*Records provided*.
____________________

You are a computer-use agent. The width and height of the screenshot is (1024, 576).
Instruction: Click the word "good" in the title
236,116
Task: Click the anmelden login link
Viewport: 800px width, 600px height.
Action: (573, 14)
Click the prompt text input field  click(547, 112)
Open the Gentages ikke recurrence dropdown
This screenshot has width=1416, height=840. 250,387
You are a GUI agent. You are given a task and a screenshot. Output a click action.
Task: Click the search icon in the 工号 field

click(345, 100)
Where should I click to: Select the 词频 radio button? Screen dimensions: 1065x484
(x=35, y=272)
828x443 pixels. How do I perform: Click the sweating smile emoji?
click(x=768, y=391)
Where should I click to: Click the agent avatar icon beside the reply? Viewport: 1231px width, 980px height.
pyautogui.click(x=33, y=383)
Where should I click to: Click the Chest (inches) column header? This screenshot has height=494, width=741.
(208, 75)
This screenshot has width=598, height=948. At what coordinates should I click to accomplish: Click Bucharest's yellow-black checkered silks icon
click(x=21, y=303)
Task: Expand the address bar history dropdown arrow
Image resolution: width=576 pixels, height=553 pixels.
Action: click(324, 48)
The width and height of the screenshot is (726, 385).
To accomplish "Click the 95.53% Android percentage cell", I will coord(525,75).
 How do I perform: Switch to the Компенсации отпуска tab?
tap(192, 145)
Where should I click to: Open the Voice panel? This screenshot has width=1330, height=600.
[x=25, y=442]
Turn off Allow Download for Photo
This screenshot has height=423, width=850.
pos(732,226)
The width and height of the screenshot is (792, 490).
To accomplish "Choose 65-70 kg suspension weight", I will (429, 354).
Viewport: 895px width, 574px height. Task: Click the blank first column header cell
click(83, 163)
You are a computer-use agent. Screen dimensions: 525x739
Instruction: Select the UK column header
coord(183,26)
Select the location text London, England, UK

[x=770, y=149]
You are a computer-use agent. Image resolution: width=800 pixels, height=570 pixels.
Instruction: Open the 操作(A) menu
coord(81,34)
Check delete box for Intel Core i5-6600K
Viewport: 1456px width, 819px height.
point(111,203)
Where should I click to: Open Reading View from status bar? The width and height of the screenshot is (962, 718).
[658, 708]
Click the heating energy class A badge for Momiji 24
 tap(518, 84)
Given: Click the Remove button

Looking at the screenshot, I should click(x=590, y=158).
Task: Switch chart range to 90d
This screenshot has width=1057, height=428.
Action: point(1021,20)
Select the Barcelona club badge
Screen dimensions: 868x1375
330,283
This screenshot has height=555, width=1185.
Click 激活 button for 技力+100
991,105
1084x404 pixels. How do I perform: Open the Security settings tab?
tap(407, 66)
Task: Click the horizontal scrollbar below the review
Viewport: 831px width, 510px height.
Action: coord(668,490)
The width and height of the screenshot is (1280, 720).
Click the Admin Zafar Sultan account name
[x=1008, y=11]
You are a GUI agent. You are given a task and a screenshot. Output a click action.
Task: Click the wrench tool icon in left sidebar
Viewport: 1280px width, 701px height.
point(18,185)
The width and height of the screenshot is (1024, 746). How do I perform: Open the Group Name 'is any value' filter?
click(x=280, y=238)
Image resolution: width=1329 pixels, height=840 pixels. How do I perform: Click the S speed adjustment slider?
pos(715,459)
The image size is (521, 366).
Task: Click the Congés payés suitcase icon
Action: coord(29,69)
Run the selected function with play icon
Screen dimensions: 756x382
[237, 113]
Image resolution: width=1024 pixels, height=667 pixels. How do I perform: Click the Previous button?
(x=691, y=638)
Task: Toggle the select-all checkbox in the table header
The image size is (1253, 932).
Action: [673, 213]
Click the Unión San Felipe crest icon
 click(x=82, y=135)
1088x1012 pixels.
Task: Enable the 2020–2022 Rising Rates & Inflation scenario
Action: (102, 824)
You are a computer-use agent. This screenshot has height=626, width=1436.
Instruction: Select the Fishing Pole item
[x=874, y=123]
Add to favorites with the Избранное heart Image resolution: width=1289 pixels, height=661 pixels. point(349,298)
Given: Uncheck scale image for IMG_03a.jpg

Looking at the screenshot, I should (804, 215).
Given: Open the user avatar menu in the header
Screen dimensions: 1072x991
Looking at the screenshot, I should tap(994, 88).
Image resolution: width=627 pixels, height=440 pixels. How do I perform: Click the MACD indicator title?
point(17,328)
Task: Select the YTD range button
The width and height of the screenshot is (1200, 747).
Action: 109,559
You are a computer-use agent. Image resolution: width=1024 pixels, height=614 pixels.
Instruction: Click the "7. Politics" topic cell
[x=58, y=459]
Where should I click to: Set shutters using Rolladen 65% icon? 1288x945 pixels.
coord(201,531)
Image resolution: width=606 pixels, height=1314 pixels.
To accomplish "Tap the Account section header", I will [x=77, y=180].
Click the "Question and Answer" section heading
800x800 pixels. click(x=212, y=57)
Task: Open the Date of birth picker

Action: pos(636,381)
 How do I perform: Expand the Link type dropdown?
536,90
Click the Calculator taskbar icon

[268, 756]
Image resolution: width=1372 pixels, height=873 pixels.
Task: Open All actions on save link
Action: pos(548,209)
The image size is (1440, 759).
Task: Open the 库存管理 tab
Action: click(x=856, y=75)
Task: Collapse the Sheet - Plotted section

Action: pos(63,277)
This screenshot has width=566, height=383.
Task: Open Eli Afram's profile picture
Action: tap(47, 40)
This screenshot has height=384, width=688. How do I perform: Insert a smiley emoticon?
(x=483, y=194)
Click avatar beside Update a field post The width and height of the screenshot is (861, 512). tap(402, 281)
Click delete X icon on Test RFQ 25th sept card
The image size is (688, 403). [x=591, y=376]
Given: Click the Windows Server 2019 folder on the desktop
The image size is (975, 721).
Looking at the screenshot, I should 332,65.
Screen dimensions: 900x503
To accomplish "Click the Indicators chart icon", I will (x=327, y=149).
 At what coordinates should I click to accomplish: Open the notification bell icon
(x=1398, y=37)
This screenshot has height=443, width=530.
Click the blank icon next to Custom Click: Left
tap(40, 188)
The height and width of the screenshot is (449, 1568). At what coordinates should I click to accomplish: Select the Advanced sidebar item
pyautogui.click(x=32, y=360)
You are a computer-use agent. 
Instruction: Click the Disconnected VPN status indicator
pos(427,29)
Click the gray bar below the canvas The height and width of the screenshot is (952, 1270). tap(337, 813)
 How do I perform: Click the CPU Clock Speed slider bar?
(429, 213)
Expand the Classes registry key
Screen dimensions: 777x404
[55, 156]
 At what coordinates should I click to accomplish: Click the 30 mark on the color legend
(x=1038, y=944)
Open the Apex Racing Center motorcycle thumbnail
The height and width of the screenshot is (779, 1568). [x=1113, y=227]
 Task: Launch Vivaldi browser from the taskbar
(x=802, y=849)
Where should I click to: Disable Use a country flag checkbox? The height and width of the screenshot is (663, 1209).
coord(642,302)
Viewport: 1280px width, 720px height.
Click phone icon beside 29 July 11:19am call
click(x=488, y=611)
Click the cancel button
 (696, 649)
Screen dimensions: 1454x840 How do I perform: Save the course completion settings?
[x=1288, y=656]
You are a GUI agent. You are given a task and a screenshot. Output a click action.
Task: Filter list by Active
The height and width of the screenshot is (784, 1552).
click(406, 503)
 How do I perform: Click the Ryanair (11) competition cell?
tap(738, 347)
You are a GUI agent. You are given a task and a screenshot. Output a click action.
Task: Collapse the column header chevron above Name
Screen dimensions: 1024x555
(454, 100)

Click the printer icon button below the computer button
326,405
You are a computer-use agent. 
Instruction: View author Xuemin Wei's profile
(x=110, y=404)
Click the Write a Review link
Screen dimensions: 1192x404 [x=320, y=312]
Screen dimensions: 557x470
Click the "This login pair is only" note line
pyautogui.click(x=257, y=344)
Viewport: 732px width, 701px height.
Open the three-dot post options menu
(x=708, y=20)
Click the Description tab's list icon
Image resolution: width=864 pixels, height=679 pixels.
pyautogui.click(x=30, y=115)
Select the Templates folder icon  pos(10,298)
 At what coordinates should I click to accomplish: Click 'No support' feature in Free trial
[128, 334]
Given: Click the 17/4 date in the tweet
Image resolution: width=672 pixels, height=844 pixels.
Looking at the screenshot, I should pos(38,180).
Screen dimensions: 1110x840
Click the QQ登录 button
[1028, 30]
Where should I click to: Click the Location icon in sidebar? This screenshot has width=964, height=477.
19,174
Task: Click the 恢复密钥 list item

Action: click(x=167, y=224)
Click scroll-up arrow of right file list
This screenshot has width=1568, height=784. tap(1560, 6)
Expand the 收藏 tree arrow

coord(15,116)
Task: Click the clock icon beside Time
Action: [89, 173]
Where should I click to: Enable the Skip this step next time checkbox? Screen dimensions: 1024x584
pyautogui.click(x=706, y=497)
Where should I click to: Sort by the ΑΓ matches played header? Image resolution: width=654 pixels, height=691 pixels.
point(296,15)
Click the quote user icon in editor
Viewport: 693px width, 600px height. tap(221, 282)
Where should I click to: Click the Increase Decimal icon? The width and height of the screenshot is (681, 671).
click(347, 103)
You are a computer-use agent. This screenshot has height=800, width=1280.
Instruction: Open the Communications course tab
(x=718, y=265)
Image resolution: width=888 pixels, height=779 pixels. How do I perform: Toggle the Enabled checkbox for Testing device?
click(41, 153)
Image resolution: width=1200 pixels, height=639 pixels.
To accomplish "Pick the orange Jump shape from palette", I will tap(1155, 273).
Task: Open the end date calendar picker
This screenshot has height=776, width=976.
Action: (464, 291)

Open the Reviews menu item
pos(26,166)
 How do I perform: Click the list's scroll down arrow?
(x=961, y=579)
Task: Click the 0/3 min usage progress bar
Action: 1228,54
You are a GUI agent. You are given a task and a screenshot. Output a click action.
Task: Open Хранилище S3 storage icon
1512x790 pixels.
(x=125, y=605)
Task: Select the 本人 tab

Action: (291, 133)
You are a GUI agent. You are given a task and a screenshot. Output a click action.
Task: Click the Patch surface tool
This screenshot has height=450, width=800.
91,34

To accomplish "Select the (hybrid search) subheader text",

____________________

*Task to carry out*. Respond with the count of lines in the material above that contain the word "tool", and add nothing to it.

*Solution to this task*. 2